Waring was a former farmer from Taupiri who later established a butchery. He had been chairman of Bollard's campaign committee at previous elections. He had previously been president of the Waikato A. and P. Association and also president of the Raglan branch of the Reform Party. Marilyn Waring was to be his great-granddaughter.

===Others===
William James Taylor, who had previously been associated with the Reform Party announced his intention to contest the by-election as an independent candidate. He had been the chairman of the Tuakau Town Board since 1920.

==Campaign==
The by-election was a disaster for the Reform Government of New Zealand. The rural seat was previously safe for Reform, but the party selected an inexperienced non-entity (Waring) who was opposed by an "independent Reform" candidate and a Liberal Party candidate; splitting the conservative vote. The Huntly coal-miners gave Labour's Martin a solid, dependable lack-lustre farmer their overwhelming support. Prime Minister Gordon Coates who had criss-crossed the electorate with three other ministers was humiliated; though Coates himself had drawn good crowds (800 in Waiuku).

==Results==
The following table gives the election results:

The election was won by Lee Martin with a majority of just 175, he carried only nine of the fifty booths. Martin won huge majorities among the coal mining areas in the Huntly district which carried the day for him. Labour's deputy leader Michael Joseph Savage had campaigned for Martin in Waiuku and Te Uku where Labour's vote increased from 31 to 80 and 2 to 38 respectively. The election was proclaimed a success for Labour's new farming policy (co-written by Savage) and Martin became the first farmer elected to Parliament as a Labour candidate.

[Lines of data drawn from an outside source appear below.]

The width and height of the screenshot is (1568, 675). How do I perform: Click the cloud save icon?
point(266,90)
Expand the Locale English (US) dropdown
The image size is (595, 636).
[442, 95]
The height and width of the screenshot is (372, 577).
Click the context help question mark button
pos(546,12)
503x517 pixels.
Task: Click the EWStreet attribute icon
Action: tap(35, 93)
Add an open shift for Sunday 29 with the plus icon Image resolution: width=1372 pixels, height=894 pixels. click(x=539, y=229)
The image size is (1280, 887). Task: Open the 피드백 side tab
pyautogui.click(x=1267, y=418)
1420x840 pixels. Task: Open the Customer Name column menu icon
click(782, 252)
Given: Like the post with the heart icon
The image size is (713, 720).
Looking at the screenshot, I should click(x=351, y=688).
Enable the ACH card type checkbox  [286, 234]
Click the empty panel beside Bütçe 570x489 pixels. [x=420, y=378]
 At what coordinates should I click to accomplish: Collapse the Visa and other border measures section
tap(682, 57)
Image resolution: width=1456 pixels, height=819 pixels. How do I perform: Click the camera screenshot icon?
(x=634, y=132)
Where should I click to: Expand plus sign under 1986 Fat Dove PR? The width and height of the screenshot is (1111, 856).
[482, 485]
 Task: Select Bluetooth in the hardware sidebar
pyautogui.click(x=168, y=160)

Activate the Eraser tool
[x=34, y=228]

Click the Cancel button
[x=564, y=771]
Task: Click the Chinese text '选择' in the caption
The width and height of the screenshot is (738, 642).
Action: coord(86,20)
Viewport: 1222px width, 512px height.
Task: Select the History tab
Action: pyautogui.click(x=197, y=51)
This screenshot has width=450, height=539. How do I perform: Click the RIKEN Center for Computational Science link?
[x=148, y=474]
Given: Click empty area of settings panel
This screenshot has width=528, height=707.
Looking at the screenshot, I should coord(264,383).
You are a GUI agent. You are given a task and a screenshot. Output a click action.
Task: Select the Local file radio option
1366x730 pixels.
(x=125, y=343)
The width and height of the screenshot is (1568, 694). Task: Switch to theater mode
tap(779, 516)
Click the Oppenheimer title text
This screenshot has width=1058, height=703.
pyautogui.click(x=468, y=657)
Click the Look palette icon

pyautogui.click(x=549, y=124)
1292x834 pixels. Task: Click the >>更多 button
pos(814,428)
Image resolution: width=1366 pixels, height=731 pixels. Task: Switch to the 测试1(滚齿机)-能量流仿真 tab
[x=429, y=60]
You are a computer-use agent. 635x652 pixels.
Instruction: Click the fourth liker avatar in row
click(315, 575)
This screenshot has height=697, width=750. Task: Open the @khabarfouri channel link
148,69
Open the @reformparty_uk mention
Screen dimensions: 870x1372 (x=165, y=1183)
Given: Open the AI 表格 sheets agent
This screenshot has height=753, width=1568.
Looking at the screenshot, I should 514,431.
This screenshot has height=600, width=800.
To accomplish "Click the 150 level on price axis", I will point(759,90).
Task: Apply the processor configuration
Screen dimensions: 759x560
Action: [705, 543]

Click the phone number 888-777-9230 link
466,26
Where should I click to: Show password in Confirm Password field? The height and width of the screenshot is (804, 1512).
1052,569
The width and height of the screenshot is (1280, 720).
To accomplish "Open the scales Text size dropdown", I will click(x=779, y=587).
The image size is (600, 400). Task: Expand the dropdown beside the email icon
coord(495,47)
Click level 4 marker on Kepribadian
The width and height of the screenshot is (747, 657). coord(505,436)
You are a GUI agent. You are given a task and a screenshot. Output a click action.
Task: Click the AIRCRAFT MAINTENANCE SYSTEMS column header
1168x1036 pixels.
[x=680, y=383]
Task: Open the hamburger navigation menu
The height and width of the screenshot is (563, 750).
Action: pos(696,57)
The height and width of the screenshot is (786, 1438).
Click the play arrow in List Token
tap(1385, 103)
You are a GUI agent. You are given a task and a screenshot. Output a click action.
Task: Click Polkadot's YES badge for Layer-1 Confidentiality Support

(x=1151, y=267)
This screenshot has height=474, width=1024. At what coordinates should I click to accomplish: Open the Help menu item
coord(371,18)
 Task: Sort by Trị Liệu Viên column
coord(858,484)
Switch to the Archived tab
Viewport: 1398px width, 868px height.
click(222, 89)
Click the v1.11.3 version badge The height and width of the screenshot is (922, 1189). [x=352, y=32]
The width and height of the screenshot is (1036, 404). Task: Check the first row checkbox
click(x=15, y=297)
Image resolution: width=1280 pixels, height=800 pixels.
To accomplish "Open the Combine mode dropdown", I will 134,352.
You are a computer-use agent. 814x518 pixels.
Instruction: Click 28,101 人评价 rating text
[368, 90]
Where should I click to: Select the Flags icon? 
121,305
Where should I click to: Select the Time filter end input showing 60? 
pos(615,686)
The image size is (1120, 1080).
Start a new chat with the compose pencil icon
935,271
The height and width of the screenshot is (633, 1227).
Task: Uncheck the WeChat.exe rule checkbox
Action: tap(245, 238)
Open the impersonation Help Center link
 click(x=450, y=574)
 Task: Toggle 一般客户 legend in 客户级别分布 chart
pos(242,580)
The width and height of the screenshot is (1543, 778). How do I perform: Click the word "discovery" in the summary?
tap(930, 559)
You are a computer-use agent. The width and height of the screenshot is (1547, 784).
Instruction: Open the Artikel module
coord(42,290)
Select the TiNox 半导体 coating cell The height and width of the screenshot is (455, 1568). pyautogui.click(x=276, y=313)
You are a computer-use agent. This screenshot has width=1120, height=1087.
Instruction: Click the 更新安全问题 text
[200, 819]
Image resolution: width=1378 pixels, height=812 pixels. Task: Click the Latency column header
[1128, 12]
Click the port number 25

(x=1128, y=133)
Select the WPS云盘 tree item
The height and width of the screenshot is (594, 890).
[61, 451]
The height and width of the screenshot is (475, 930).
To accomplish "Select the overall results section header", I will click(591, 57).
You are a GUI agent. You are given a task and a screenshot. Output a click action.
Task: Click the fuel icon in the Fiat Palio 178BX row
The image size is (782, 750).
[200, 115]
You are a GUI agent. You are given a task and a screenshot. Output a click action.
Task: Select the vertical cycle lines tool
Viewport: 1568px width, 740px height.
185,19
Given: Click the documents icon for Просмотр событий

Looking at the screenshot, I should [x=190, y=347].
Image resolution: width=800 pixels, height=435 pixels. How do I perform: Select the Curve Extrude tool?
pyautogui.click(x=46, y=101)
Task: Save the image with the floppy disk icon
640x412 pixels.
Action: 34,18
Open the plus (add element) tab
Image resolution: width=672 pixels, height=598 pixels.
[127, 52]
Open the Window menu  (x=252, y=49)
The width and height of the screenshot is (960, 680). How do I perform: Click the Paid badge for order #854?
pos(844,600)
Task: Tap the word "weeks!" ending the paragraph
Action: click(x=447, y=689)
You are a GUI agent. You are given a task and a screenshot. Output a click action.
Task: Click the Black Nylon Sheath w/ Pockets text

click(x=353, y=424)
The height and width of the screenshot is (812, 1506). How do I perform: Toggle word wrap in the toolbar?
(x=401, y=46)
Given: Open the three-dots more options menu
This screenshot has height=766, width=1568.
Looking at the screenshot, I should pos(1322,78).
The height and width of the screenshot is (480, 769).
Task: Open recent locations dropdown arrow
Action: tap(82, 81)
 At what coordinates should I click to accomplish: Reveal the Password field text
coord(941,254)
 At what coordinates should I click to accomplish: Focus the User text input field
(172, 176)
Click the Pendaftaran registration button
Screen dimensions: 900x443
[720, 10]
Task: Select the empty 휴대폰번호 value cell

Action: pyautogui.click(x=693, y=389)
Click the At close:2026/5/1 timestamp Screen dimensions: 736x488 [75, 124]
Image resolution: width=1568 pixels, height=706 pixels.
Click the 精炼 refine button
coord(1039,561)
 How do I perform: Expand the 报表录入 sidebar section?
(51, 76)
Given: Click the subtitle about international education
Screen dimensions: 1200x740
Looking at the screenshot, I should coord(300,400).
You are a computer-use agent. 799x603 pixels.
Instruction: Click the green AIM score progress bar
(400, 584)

Reform sympathetic newspapers such as The New Zealand Herald and The Press were critical of the vote splitting that was continuing to allow Labour to win seats with small majorities and on minority votes. The more impartial Auckland Star noted the impressive recuperation of votes by the Liberal Party.

1927 Raglan by-election
| Party |  | Candidate | Votes | % | ±% |
|---|---|---|---|---|---|
|  | Labour | Lee Martin | 2,200 | 36.36 |  |
|  | Reform | Harry Waring | 2,025 | 33.47 |  |
|  | Liberal | Thomas Parker | 1,095 | 18.09 |  |
|  | Country Party | Cornelius Augustus Magner | 532 | 8.79 |  |
|  | Independent | William James Taylor | 198 | 3.27 |  |
| Informal votes |  |  | 97 | 1.53 | −0.77 |
| Majority |  |  | 175 | 2.89 |  |
| Turnout |  |  | 6,050 | 98.47 | +8.61 |
| Registered electors |  |  | 6,147 |  |  |
|  | Labour gain from Reform |  | Swing |  |  |

==Aftermath==
Martin held Raglan until 1931, when he was defeated by Stewart Reid but won the seat back in 1935. He remained MP for Raglan until 1943 when he retired.

Waring's great-granddaughter Marilyn Waring was later elected MP for Raglan (for the National Party) in 1975.